Publié le par Denis PIGNOL

la jurisprudence française tolère un "droit de correction" au sein de la famille, à condition que cette correction soit légère et qu'elle ait un but éducatif. © Serge Pouzet / Sipa
la jurisprudence française tolère un "droit de correction" au sein de la famille, à condition que cette correction soit légère et qu'elle ait un but éducatif. © Serge Pouzet / Sipa

Fessée : la France se fait taper sur les doigts

Le Point - Publié le 02/03/2015 à 18:46

Le Conseil de l'Europe a condamné la France pour ne pas avoir interdit les châtiments corporels. Une décision non contraignante mais pas sans conséquence.

La fessée bientôt hors la loi ? L'hypothèse n'est plus si farfelue.
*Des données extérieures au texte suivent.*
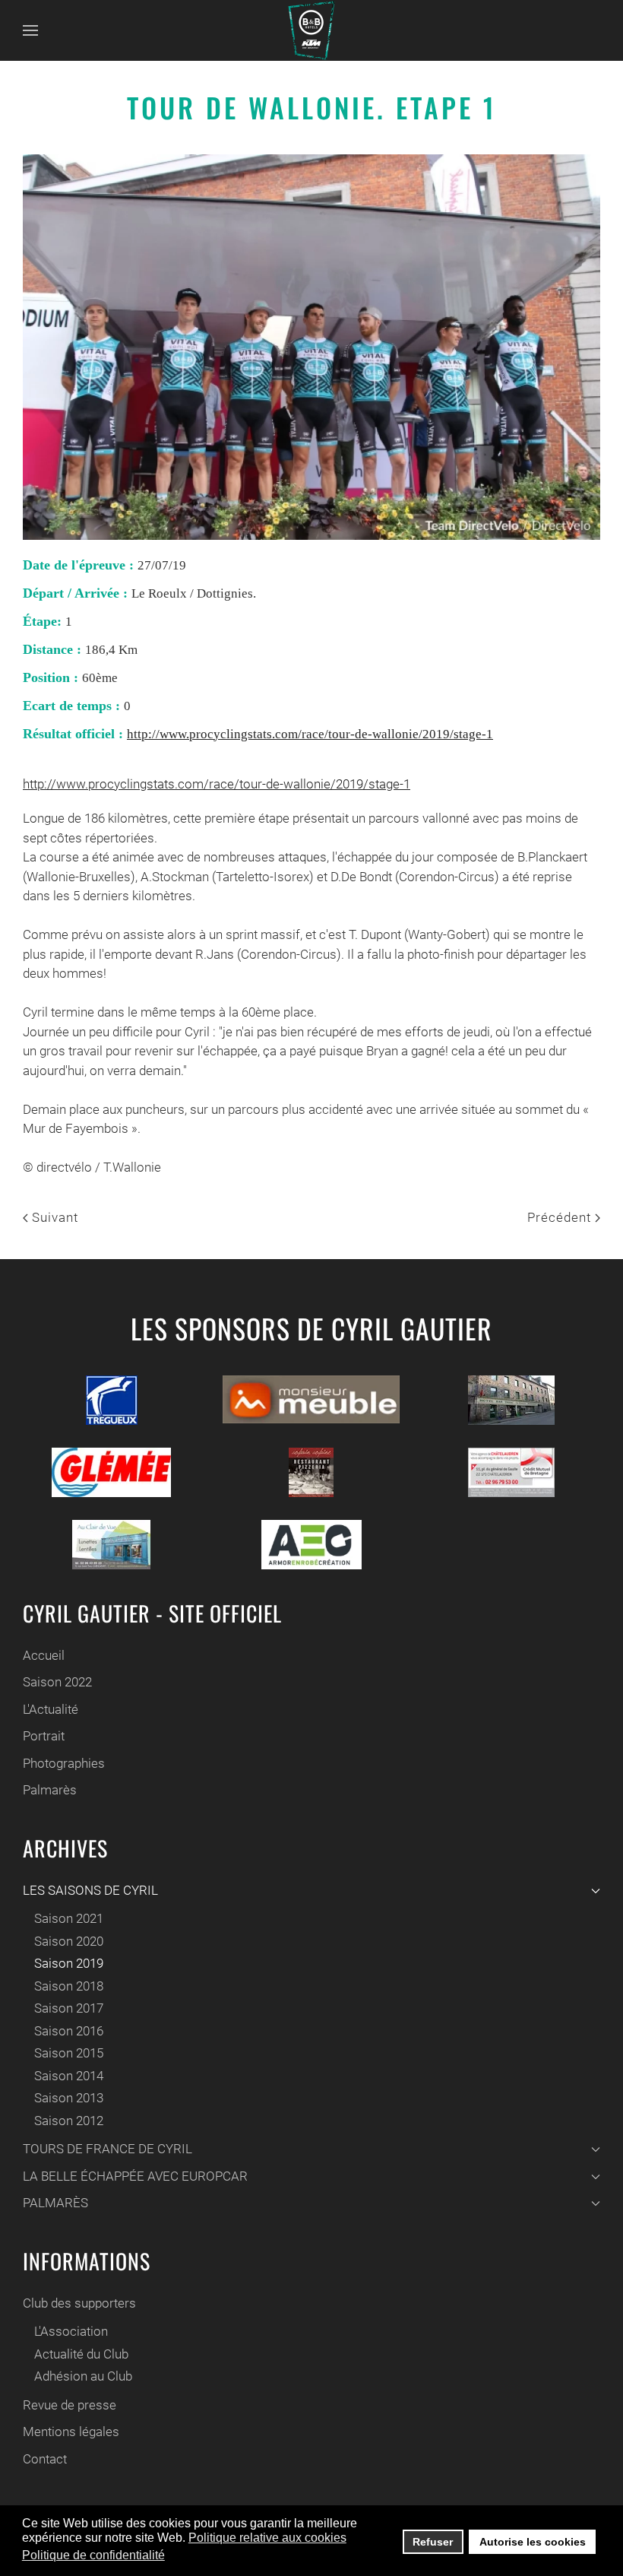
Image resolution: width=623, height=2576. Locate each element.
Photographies (64, 1763)
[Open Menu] (30, 30)
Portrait (44, 1735)
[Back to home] (311, 30)
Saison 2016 (68, 2030)
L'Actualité (50, 1709)
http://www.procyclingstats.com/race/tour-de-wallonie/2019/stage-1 (310, 734)
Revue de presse (69, 2405)
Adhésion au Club (83, 2376)
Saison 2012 (68, 2120)
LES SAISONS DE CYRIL (90, 1890)
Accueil (44, 1655)
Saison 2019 (68, 1963)
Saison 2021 (68, 1918)
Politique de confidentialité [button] (93, 2555)
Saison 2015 (68, 2052)
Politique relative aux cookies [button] (267, 2537)
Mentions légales (71, 2431)
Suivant (53, 1217)
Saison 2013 (68, 2097)
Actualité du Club (81, 2354)
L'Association (71, 2331)
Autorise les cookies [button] (532, 2542)
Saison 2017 (68, 2008)
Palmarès (50, 1789)
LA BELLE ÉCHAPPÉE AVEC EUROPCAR (135, 2176)
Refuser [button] (433, 2542)
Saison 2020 (68, 1941)
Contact (45, 2459)
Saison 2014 (68, 2075)
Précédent (561, 1217)
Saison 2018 (68, 1986)
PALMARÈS (55, 2202)
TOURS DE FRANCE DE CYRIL (107, 2148)
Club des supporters (79, 2303)
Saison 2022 (57, 1681)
Car c'est désormais le Conseil de l'Europe qui épingle la France pour ne pas avoir prévu "d'interdiction suffisamment claire, contraignante et précise des châtiments corporels", selon Le Monde qui a eu accès à la décision du Conseil avant sa publication prévue mercredi. De fait, la législation française autorise toutes les interprétations. Tout en punissant les violences faites aux enfants, la jurisprudence tolère un "droit de correction" au sein de la famille, à condition que cette correction soit "légère" et qu'elle ait un but "éducatif".

L'autorité parentale sapée ?

L'arrêt du Conseil de l'Europe a beau ne pas être contraignant, il ouvre une brèche qui devrait très vite donner lieu à des plaintes, selon Gilles Lazimi, médecin et coordonnateur de la campagne contre les violences éducatives de la Fondation pour l'enfance, cité par Le Monde. Si les juges devaient faire preuve de clémence, nul doute que leur décision pourrait être retoquée par la Cour européenne des droits de l'homme.

Déjà en octobre 2013, un père avait été condamné à 500 euros d'amende à Limoges pour avoir fessé son fils de 9 ans qui lui avait manqué de respect. Une décision qui n'avait pas manqué de susciter un tollé, certains estimant que le tribunal avait sapé l'autorité parentale déjà fort mal en point. Reste que l'immense majorité des spécialistes de l'enfance juge la fessée très dommageable pour l'enfant et parfaitement inefficace. Sauf éventuellement pour soulager les parents.